WORK INSTRUCTION
Within the listing below, the lines to output run from the one containing "View template #59027 with Посмотреть" through the one containing "Viewport: 706px width, 406px height."; copy them exactly and nothing else.

#### LISTED ENTRIES

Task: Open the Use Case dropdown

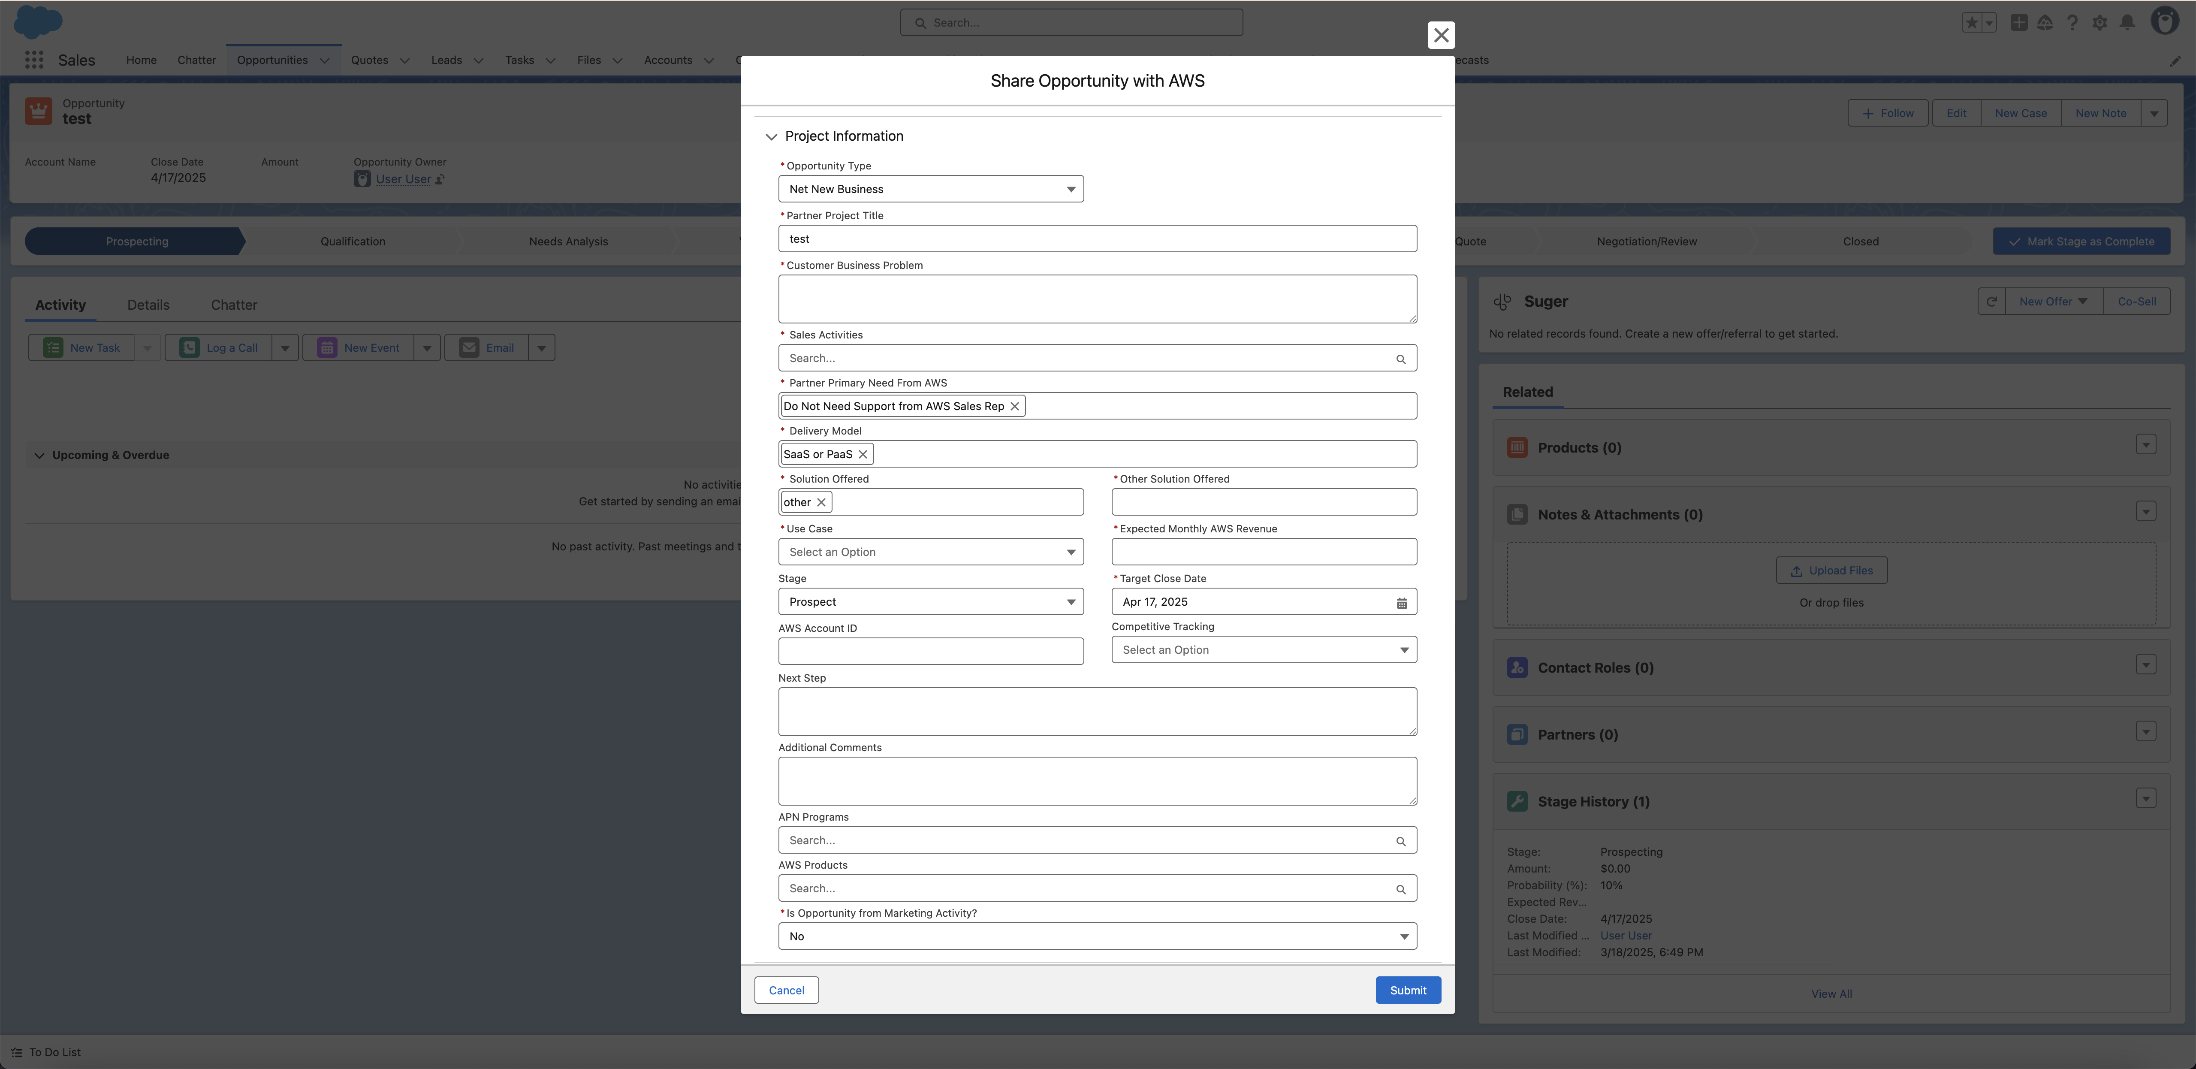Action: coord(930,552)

########
#### LISTED ENTRIES

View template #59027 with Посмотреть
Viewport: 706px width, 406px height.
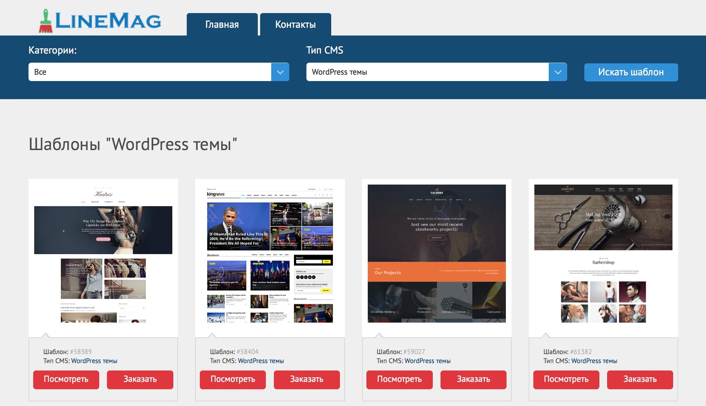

########
#### LISTED ENTRIES

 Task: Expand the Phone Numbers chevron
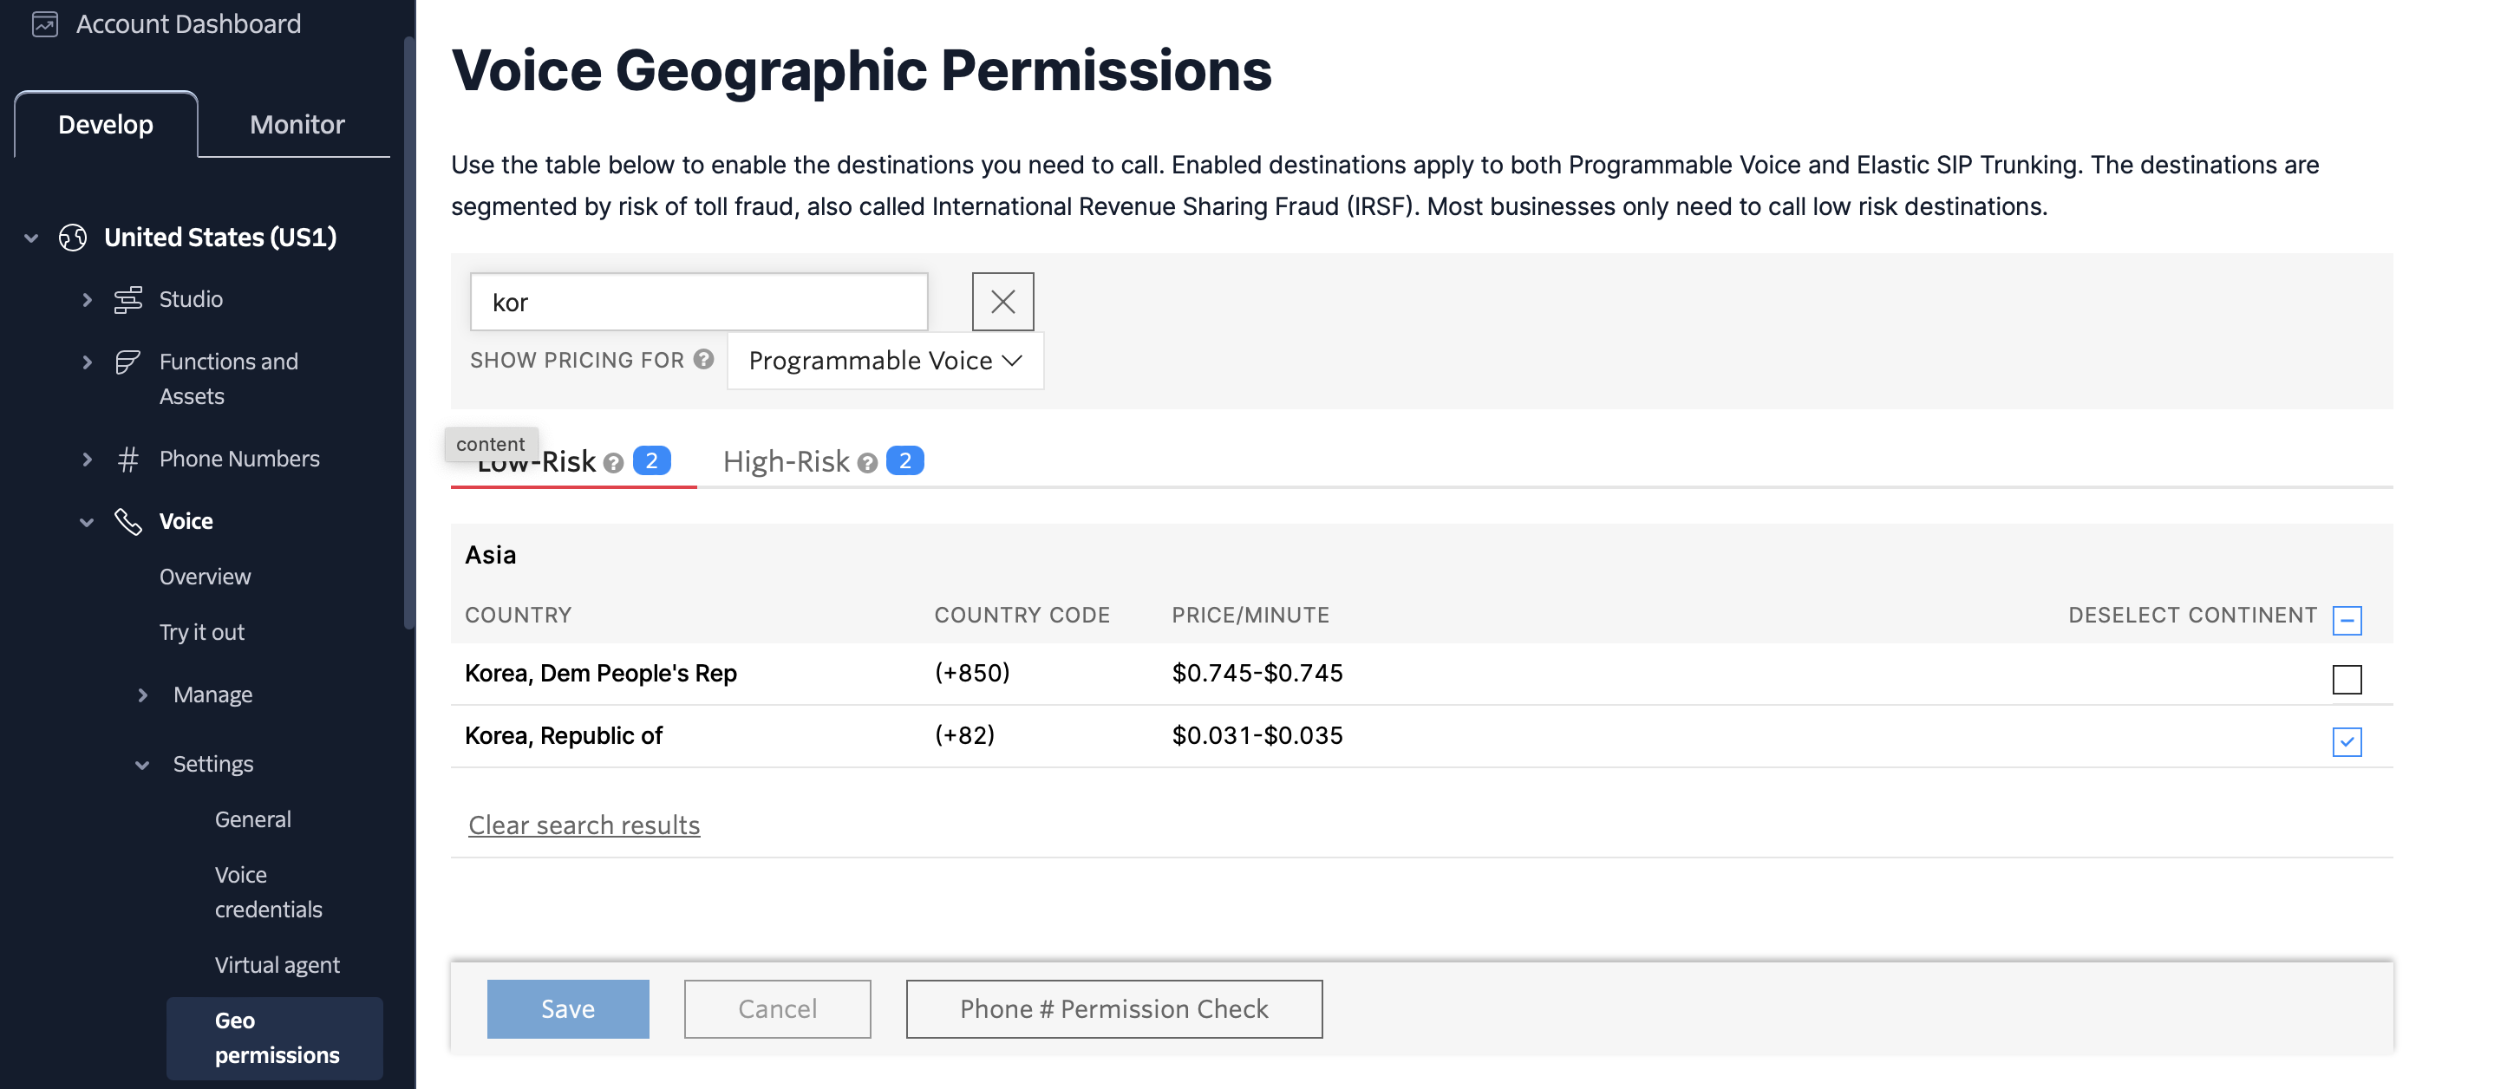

########

ANSWER FOR THE TASK
View template #59027 with Посмотреть
Viewport: 706px width, 406px height.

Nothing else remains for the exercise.